A state Department official said Monday that the prospects for the emigration of the some 9,000 Jews who still remain in Ethiopia are grim and that the situation is not likely to change in the near future.
“Ethiopian Jewry’s present situation is without prospects at all,” Princeton Lyman, United States Assistant Secretary of State for African Affairs, told the plenary session of the National Jewish Community Relations Advisory Council (NJCRAC) at the Waldorf-Astoria Hotel. “I do not anticipate any dramatic breakthrough in the situation” in the near future, he added.
Lyman explained that most of the emigration of Ethiopian Jews in the last few years, including the airlift known as “Operation Moses” which brought about 10,000 Ethiopian Jews to Israel more than a year ago, took place through the Sudan.
But this is no longer possible since the removal of Sudan’s moderate, pro-Egyptian president Gaafar Nimeiry last spring and the establishment of a radical regime amidst political turmoil all over the country, Lyman said.

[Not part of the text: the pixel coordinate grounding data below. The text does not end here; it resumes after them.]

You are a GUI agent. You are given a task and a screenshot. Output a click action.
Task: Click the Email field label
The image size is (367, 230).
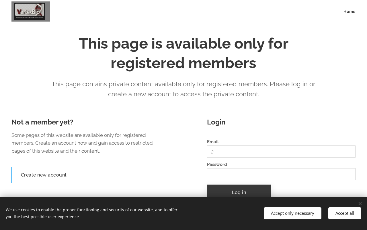(x=213, y=142)
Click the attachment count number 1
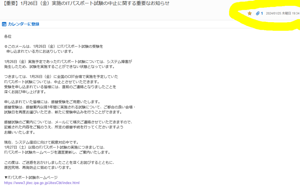Screen dimensions: 300x186 pyautogui.click(x=262, y=13)
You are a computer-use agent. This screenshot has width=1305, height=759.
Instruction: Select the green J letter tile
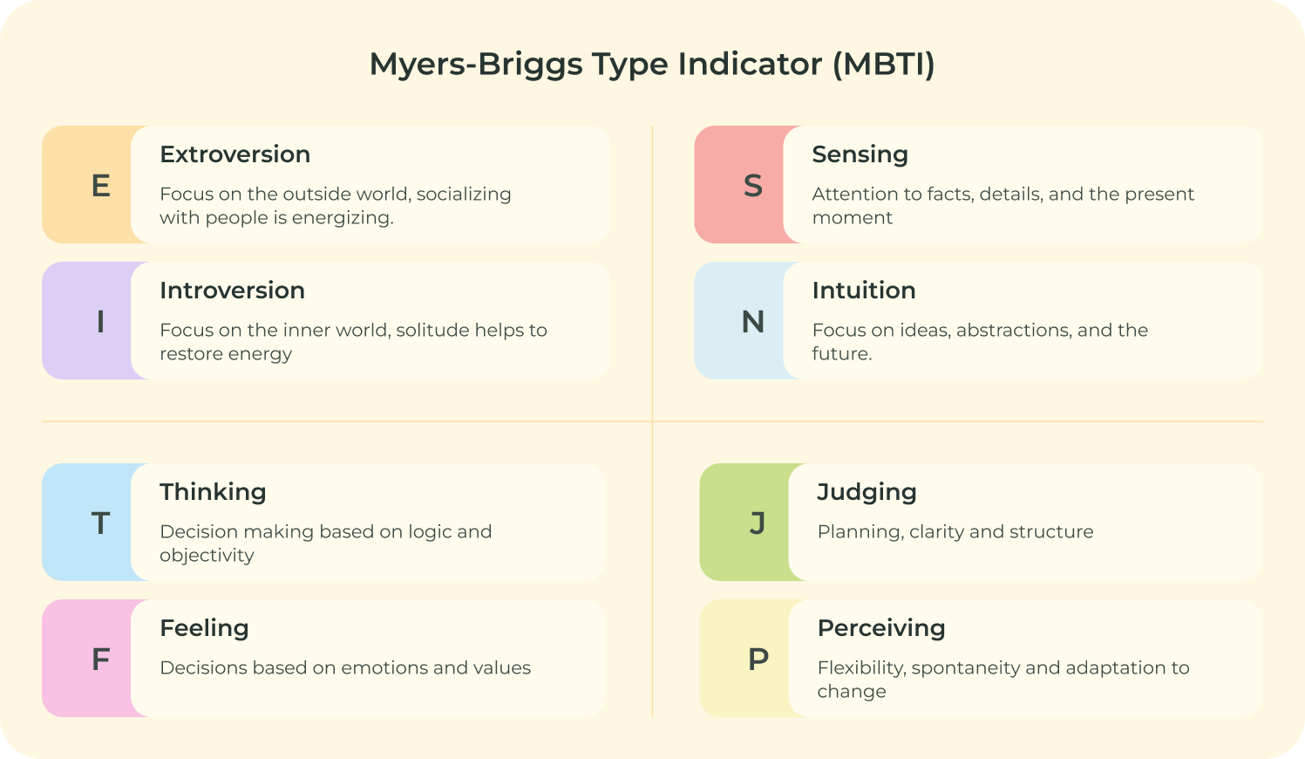(x=745, y=523)
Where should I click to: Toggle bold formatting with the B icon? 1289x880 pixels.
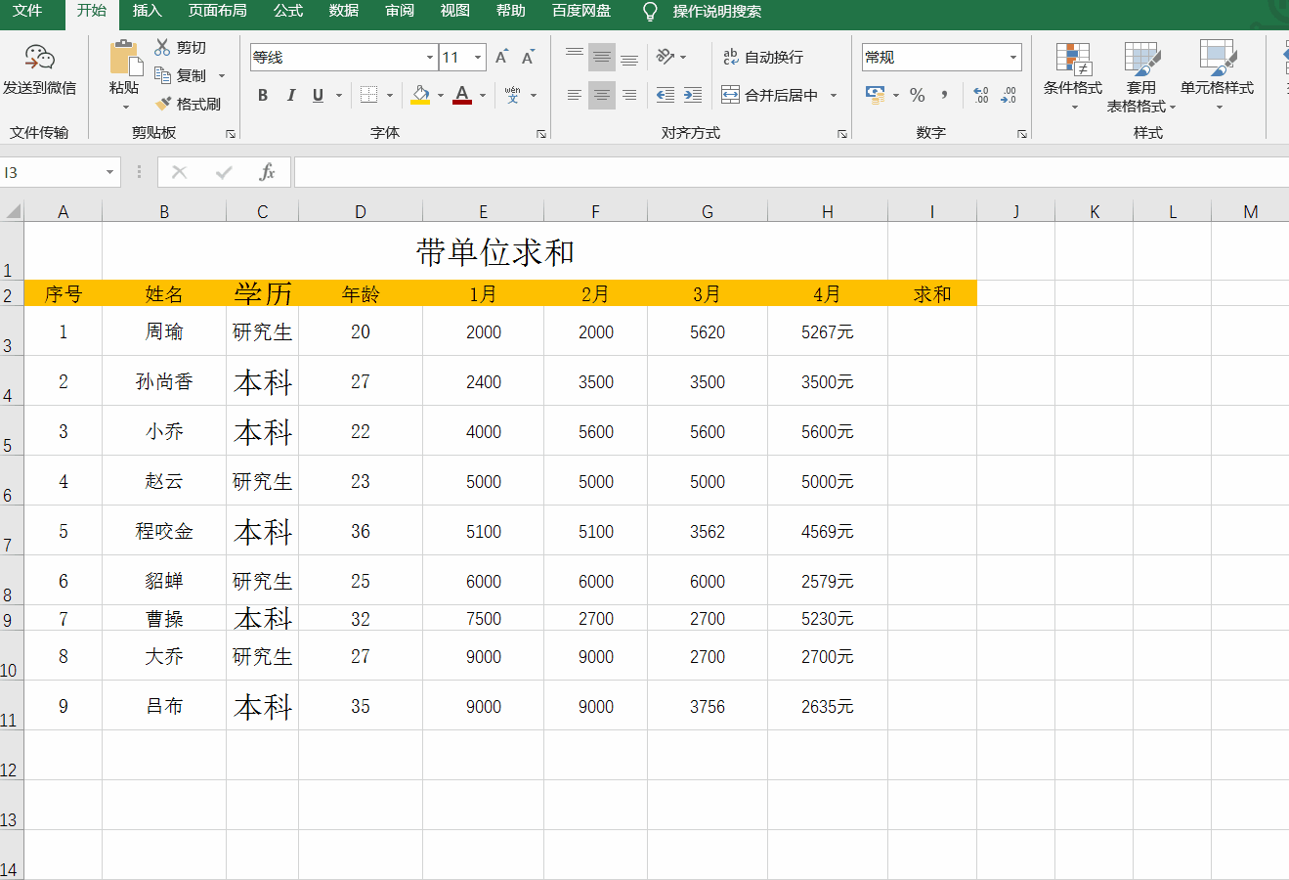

He said that “Operation Moses” has become a major political issue in the Sudan, viewed by many Sudanese as an “insult to Sudan’s national honor.”

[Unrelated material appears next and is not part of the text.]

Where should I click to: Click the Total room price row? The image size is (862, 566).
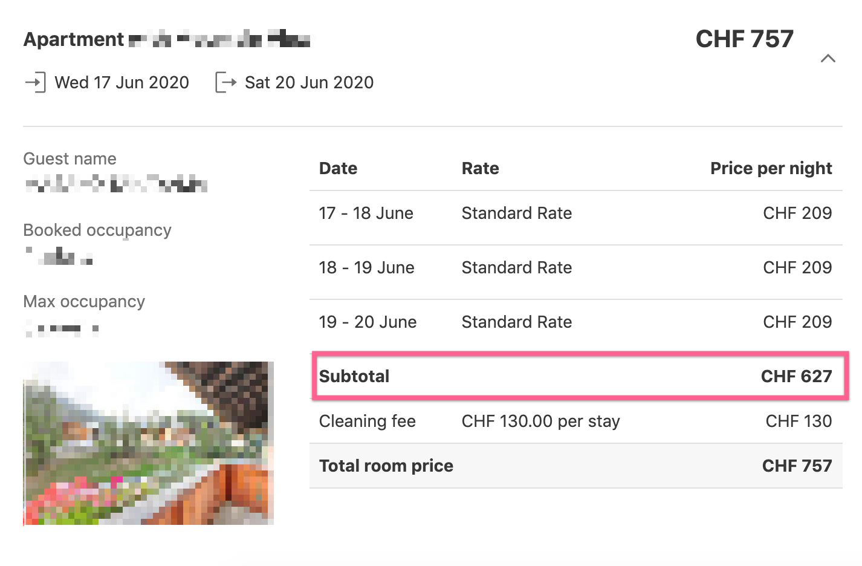[x=575, y=466]
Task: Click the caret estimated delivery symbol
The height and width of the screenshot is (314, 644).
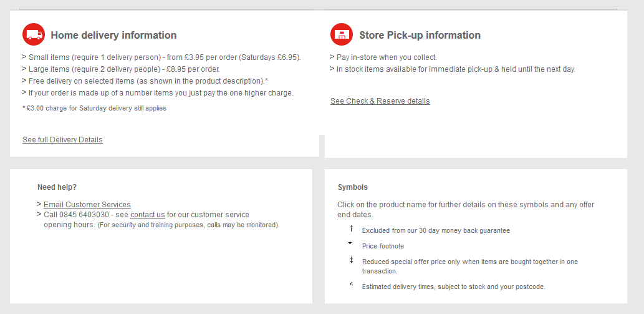Action: coord(351,285)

In view of this development, Lyman asserted, “it is impossible to conceive of the Sudan as a pathway for Ethiopian migration in the near future.”
A COMPLICATED SITUATION
The situation of Ethiopian Jews is complicated by the attitude of the military-Marxist-pro-Soviet government in Ethiopia, Lyman said. “The government objects to free Jewish emigration. They resent the attention of the international community to the Jews of Ethiopia. But at the same time they are sensitive to the international attention to the Jews,” he said.

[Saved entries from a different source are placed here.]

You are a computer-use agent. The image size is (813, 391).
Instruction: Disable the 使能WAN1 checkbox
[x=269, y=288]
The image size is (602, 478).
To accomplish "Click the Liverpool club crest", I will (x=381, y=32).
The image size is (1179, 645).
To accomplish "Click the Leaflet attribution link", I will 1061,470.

Lyman said that relationships between the U.S. and Ethiopia are not good, and that makes it difficult on Washington to exert any influence on the issue of Ethiopian Jews.
According to Lyman, Ethiopian Jews were not hit by the terrible drought in that country, because the Gondar region where they live was not part of the drought area. He said, however, that they continue to live in “great poverty.”
Lyman said that despite the grim prospects for the emigration of Ethiopian Jews, efforts on their behalf must continue, including visits by American Jews to that country. “It is important to keep up activity and concern for the Jews of Ethiopia,” he concluded.
INTEGRATION INTO ISRAELI SOCIETY
Another speaker at the plenary session, which opened Sunday and will conclude Wednesday, was Chaim Aron, chairman of the Immigration and Absorption Department of the Jewish Agency, who focused on the problems of integrating Ethiopian Jews into the mainstream of Israel’s society. Apart from the problem of adjusting to a modern Western society, the Ethiopian community in Israel today has its unique problems, Aron said. He disclosed that about 40 percent of the community is of one-parent families of either a mother or a father with one child or more. He said many of the Ethiopians who came to Israel left their spouses or families behind. “One of the parents is missing or was lost on the way (to Israel),” he said.
Another problem, according to Aron, is that of leadership in the Ethiopian community. “They already have 12 different organizations,” and they cannot decide on one leader or organization to represent them, he said, adding: “The Ethiopians in Israel are very divided. They must unite in order to achieve their goals.”